Le ferite innescano la progressione invasiva del carcinoma basocellulare umano – Wounding triggers invasive progression in human basal cell carcinoma

BIOPSIE, CHIRURGIA E RECIDIVE: uno studio sul carcinoma basocellulare (BCC)
Punto di partenza: il carcinoma basocellulare (BCC), il tumore umano più diffuso, può trasformarsi da una forma nodulare (poco aggressiva) a una infiltrativa (altamente invasiva). Questa progressione non è causata da nuove mutazioni del DNA, ma da una riprogrammazione trascrizionale delle cellule. Cosa realmente succede? Qualcosa può scatenare questa riprogrammazione?

I ricercatori hanno scoperto che l’invasività del tumore è guidata da un programma genetico specifico strettamente legato alla naturale risposta del corpo alle ferite. Un trauma fisico, come una biopsia, può attivare questo programma e indurre le cellule tumorali a passare da uno stato non invasivo a uno invasivo in soli sette giorni. Mentre in una ferita normale il processo di guarigione si arresta a riparazione avvenuta, nel BCC il meccanismo continua indefinitamente, alimentando la progressione del cancro. Un trauma chirurgico non colpisce solo le cellule cancerose, ma determina cambiamenti anche l’ambiente tumorale. Dopo una ferita, i fibroblasti associati al cancro cambiano funzione, diventando simili a quelle presenti nei tumori resistenti ai farmaci. Questo microambiente modificato aiuta le cellule tumorali residue a diventare più forti e difficili da trattare, promuove l’invasività.

La scoperta solleva dubbi cruciali sulle procedure mediche standard. Un atto chirurgico, di cui la biopsia è un esempio, stimola l’aggressività delle cellule tumorali residue. Questo spiega perché le recidive sono spesso più violente del tumore originale e può spiegare le discrepanza diagnostiche tra la biopsia iniziale e l’intervento finale dovute proprio ai cambiamenti indotti dal primo prelievo.

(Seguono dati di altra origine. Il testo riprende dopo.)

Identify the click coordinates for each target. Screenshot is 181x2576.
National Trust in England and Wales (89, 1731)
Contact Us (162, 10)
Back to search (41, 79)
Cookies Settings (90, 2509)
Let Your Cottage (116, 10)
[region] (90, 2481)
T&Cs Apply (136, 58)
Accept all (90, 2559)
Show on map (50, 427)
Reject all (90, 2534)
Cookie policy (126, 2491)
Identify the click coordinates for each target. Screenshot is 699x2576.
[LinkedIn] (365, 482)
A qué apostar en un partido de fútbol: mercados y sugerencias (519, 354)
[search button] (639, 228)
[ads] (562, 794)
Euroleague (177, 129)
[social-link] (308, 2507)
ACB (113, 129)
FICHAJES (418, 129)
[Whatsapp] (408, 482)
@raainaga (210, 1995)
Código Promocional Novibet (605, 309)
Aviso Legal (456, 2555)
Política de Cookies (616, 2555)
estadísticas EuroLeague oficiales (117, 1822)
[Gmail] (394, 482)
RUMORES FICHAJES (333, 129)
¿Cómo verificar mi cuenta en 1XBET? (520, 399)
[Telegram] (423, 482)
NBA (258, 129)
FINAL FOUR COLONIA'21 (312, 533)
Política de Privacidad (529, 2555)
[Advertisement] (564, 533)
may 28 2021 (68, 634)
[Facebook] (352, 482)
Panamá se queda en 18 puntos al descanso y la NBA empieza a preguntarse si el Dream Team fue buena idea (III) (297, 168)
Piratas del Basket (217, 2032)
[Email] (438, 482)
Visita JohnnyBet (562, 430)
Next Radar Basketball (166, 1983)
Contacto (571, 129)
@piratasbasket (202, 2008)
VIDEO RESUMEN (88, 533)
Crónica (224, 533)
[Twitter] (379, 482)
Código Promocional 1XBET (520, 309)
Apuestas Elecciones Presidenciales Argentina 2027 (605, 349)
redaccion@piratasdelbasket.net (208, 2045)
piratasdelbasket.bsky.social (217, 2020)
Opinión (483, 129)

Quindi la trasformazione dei tumori in forme più aggressive NON E’ CAUSATA DA NUOVE MUTAZIONI DEL DNA, MA DA UNA RIPROGRAMMAZIONE TRASCRIZIONALE delle cellule, a sua volta causata, nel caso di questo studio, da un trauma di tipo chirurgico.

ARGOMENTO: protocolli oncologici
SEZIONE: altre letture
AUTORE: Yerly et al.
DATA: 2024
RIVISTA: bioRxiv 2024.05.31.596823
ACCESSO LIBERO: si
DOI/URL: https://doi.org/10.1101/2024.05.31.596823
BLOG: https://www.metododibellaevidenzescientifiche.com/2026/02/23/yerly-et-al-2024/
PANORAMICA AUDIO-VIDEO (in collaborazione con la IA): https://youtu.be/pgPKlWPvc5A
PRESENTAZIONE (in collaborazione con la IA): https://youtu.be/qkClh6z4TaY
Parole chiave: carcinoma basocellulare (BCC), invasione tumorale, progressione del cancro, eterogeneità delle cellule tumorali, risposta alla guarigione delle ferite, ulcerazione tumorale, trascrittomica a singola cellula, programmi di espressione genica, geneNMF.
TRADUZIONE: l’articolo è stato tradotto in tutte le sue parti. Le sezioni Materiali e Metodo e Risultati sono state semplificate e presentate per punti chiave.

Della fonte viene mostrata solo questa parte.